This goal will also happen to coincide with an incredibly busy period at work where if I don't bring my lunch with me, I'm likely to end up skipping lunch or eating a slice of pizza at my desk. Neither of which I recommend on a regular basis. So my desire to eat leftovers will also save me money, which is a good thing, no?

To make leftovers more enticing, I thought I'd start with something that just gets better with age and ties into this day of celebration. I'm talkin' 'bout gumbo, yo!

Ah yes, a thick, rich stew made with chicken, seafood and sausage combined with vegetables and okra (as a thickener) for a fantastic blend of yum that will stick to your ribs and carry you through several lunches, dinners and lean times ahead.

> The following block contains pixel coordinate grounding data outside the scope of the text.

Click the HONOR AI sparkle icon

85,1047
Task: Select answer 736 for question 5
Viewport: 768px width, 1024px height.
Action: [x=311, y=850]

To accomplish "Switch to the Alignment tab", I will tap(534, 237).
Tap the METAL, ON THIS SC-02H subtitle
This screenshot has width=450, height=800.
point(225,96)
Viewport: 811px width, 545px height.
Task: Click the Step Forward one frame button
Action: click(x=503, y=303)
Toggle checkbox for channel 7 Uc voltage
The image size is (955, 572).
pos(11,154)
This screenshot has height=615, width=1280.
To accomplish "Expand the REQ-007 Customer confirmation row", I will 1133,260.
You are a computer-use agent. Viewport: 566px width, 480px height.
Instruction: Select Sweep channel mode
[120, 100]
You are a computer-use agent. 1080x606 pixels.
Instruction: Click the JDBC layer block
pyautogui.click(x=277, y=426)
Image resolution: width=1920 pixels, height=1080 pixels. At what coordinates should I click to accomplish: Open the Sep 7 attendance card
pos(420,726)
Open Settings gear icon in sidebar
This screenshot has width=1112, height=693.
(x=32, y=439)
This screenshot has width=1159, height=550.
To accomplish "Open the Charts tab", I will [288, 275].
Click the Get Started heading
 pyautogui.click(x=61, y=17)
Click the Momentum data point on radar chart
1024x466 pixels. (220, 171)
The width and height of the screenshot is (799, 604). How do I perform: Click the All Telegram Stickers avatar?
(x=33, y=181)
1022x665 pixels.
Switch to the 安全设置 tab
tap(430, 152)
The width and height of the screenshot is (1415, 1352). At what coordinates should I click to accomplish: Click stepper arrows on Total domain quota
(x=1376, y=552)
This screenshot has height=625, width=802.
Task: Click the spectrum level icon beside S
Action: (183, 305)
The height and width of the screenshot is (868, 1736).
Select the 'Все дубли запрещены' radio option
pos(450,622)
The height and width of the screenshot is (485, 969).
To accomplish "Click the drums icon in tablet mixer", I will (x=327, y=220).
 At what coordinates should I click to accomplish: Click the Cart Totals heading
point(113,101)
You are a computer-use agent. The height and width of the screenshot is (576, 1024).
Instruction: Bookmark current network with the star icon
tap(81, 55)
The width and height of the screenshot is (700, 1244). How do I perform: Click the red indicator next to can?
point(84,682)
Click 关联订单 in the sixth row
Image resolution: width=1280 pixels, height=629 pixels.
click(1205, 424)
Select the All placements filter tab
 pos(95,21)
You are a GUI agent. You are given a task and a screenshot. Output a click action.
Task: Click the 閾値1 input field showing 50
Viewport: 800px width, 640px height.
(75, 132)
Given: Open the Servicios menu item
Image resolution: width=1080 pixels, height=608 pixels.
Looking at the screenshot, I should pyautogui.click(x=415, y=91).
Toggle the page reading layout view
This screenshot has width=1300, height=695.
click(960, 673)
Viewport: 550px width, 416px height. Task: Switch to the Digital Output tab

Like most stewy dishes, gumbo begins with a base of stock or broth. Store-bought is acceptable, but homemade is so much better. And since I just happen to have a duck carcass kicking around in my freezer, why not start with that? A chicken carcass (from one of those rotisseries if not a home roasted bird) will also work. But if you're starting with a raw carcass, you need to roast it first to richen the flavors. Which sounds hard, but it really isn't.

Here is what you'll need:
chicken or duck carcass
1 head of garlic
1 medium sized yellow or white onion
2 carrots
2 stalks of celery
1 teaspoon of peppercorns
2 bay leaves
1 teaspoon of dried thyme
1 teaspoon of dried oregano
1 teaspoon of dried basil
1 teaspoon of dried marjoram or tarragon

Simply place the bones (and meat if you have it) in an oven-safe skillet or roasting pan, set your oven to 350° F and let it stay there for about 30 minutes. Meanwhile, put 3 quarts of water in a stockpot and bring it to a boil. Once the bird is out of the oven, cut it into a couple of pieces and place it in the water. If you want to make your job easier, I'd suggest purchasing a half-yard of cheesecloth from a fabric or craft store, or you might be able to find it in the housewares section of a larger grocery store or specialty kitchen shop. Cut it so you have one large piece to hold the chicken, a smaller piece (at least 12" square) for vegetables, another 5" piece for herbs and spices and another piece that is 8" square for the shrimp heads and shells (I'll get to those later). Place your bones in the cheesecloth, tie the ends in a knot while leaving plenty of room for water to get between the bones, and drop it in the stockpot. Add more water if necessary to keep your bones covered. Let this cook for 4 hours on very low heat and keep it covered. You want the water to move gently, not vigorously, and you don't want to stir the stock. This will make it clearer and won't really affect the taste. Once the bones are all smooshy, pull out the cheesecloth and discard the bones. The cloth can be washed by hand and set to dry for another use.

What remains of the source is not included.